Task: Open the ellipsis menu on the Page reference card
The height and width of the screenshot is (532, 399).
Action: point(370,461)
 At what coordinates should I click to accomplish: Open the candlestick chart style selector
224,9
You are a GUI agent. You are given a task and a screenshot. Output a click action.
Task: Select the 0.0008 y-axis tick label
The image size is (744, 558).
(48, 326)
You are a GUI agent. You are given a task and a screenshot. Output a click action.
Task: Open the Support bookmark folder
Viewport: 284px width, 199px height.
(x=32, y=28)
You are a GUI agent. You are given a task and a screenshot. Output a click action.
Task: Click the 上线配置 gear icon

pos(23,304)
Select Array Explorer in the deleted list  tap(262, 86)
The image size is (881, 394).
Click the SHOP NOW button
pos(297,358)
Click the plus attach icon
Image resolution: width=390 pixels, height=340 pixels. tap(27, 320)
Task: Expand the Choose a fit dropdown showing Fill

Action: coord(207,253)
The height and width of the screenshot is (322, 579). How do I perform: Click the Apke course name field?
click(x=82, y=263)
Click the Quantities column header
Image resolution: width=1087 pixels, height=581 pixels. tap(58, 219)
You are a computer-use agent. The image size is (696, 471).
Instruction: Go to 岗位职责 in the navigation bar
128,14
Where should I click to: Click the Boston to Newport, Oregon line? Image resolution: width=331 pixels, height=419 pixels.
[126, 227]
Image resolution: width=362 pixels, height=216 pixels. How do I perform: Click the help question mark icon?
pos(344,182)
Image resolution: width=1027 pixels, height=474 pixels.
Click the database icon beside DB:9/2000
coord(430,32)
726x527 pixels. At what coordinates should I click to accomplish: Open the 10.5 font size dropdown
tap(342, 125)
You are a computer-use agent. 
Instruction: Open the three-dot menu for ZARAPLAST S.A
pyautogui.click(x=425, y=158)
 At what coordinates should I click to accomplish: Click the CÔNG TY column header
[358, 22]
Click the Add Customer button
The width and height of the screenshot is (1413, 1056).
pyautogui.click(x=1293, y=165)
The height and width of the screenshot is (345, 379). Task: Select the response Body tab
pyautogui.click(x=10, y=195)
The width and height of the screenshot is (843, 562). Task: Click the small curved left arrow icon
━━━━━━━━━━
— Task goal —
Output the full listing again with nothing altered.

— Output of the exercise —
Task: Open the ellipsis menu on the Page reference card
The height and width of the screenshot is (532, 399).
Action: point(370,461)
 At what coordinates should I click to accomplish: Open the candlestick chart style selector
224,9
You are a GUI agent. You are given a task and a screenshot. Output a click action.
Task: Select the 0.0008 y-axis tick label
The image size is (744, 558).
(48, 326)
You are a GUI agent. You are given a task and a screenshot. Output a click action.
Task: Open the Support bookmark folder
Viewport: 284px width, 199px height.
(x=32, y=28)
You are a GUI agent. You are given a task and a screenshot. Output a click action.
Task: Click the 上线配置 gear icon

pos(23,304)
Select Array Explorer in the deleted list  tap(262, 86)
The image size is (881, 394).
Click the SHOP NOW button
pos(297,358)
Click the plus attach icon
Image resolution: width=390 pixels, height=340 pixels. tap(27, 320)
Task: Expand the Choose a fit dropdown showing Fill

Action: coord(207,253)
The height and width of the screenshot is (322, 579). How do I perform: Click the Apke course name field?
click(x=82, y=263)
Click the Quantities column header
Image resolution: width=1087 pixels, height=581 pixels. tap(58, 219)
You are a computer-use agent. The image size is (696, 471).
Instruction: Go to 岗位职责 in the navigation bar
128,14
Where should I click to: Click the Boston to Newport, Oregon line? Image resolution: width=331 pixels, height=419 pixels.
[126, 227]
Image resolution: width=362 pixels, height=216 pixels. How do I perform: Click the help question mark icon?
pos(344,182)
Image resolution: width=1027 pixels, height=474 pixels.
Click the database icon beside DB:9/2000
coord(430,32)
726x527 pixels. At what coordinates should I click to accomplish: Open the 10.5 font size dropdown
tap(342, 125)
You are a computer-use agent. 
Instruction: Open the three-dot menu for ZARAPLAST S.A
pyautogui.click(x=425, y=158)
 At what coordinates should I click to accomplish: Click the CÔNG TY column header
[358, 22]
Click the Add Customer button
The width and height of the screenshot is (1413, 1056).
pyautogui.click(x=1293, y=165)
The height and width of the screenshot is (345, 379). Task: Select the response Body tab
pyautogui.click(x=10, y=195)
The width and height of the screenshot is (843, 562). Task: Click the small curved left arrow icon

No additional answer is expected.